The tide was sliding away and the beach showed a damp ribbon of sand. He stood where it was dry and could see miles along the coast line . . . as he had that day. It was where the border had run from alongside the Dassower See, and its shore, then cut across the peninsula at its narrow point, leaving Priwall in the west, Rosenhagen and Potenitz in the east. It had come down from the sand dunes, now a nature reserve:
Naturschutzgebiet – Betreten verboten
. Then, the wire, the minefields and barricades had crossed the beach and gone far out into the waters of the Lübeckerbucht. It had been an early-summer day, with a brisk wind but clean sunshine.

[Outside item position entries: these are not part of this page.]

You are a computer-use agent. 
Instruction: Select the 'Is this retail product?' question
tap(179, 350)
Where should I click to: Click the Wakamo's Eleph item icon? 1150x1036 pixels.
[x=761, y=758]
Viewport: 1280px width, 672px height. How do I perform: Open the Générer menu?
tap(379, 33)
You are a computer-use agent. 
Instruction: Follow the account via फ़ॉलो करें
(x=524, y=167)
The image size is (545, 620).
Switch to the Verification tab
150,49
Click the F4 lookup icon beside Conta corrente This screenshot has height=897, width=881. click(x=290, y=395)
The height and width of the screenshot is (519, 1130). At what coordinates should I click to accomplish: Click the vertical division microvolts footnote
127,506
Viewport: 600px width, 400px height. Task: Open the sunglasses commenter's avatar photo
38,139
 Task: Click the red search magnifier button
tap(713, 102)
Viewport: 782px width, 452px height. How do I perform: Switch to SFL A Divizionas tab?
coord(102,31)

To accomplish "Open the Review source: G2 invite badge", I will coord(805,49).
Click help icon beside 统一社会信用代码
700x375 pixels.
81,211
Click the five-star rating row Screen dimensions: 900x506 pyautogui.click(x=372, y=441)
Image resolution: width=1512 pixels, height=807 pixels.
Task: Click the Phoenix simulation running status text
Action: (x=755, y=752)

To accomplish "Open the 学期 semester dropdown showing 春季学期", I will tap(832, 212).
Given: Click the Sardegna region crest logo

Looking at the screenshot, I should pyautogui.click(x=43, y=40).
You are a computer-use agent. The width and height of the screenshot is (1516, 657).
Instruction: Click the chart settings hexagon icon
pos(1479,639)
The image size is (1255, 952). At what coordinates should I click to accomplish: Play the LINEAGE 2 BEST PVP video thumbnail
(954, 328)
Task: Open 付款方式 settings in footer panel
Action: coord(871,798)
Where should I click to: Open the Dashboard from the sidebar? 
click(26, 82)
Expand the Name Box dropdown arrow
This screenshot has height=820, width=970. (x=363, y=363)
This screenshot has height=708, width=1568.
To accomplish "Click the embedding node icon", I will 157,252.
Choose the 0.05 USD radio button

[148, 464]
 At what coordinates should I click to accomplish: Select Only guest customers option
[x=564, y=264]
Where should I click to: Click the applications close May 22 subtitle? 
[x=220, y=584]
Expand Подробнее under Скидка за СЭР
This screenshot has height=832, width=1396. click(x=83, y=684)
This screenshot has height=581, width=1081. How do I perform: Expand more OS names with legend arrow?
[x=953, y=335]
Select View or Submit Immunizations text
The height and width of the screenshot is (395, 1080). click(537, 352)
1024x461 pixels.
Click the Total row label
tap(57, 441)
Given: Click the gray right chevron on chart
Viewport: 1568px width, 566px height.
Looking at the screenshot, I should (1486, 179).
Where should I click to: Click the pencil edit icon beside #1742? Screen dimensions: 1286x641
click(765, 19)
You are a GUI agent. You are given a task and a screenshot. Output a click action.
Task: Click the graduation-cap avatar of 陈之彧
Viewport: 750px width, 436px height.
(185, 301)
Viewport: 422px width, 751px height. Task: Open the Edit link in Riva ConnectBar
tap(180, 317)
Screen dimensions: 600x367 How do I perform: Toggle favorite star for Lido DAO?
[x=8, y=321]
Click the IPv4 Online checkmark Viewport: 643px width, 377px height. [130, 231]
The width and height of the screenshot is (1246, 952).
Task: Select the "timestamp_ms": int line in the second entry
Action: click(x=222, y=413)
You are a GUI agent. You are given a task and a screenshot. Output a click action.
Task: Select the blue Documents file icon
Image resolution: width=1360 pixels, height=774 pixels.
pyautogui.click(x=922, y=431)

The pastor had brought him.

The Lutheran priest had worn jeans, an open-necked checked shirt and heavy sandals, while the youthful Len Gibbons had dressed in grey slacks, lightweight brogues and a sports jacket of quiet herringbone. It had been the pastor’s invitation.
He wants to see you once more, see the man he works for whom he trusts. His friend’s cousin is a border guard and it is arranged, but you must give no signal, and you will see him only very briefly, but it will be, for him, as if you touched hands
. They had walked on the beach and had gone towards the fence, where it dropped down into the dirty Baltic water. A watchtower overlooked that section, and a patrol boat was out in the Bight. It had been a naturist’s beach, and they had gone among the flapping bosoms and shrivelled members of elderly males and had seen the guards, behind the fence or up in the towers, clicking their cameras; there had been a joke about porn stocks in the guards’ camp being low. They were the only clothed people on their side of the wire.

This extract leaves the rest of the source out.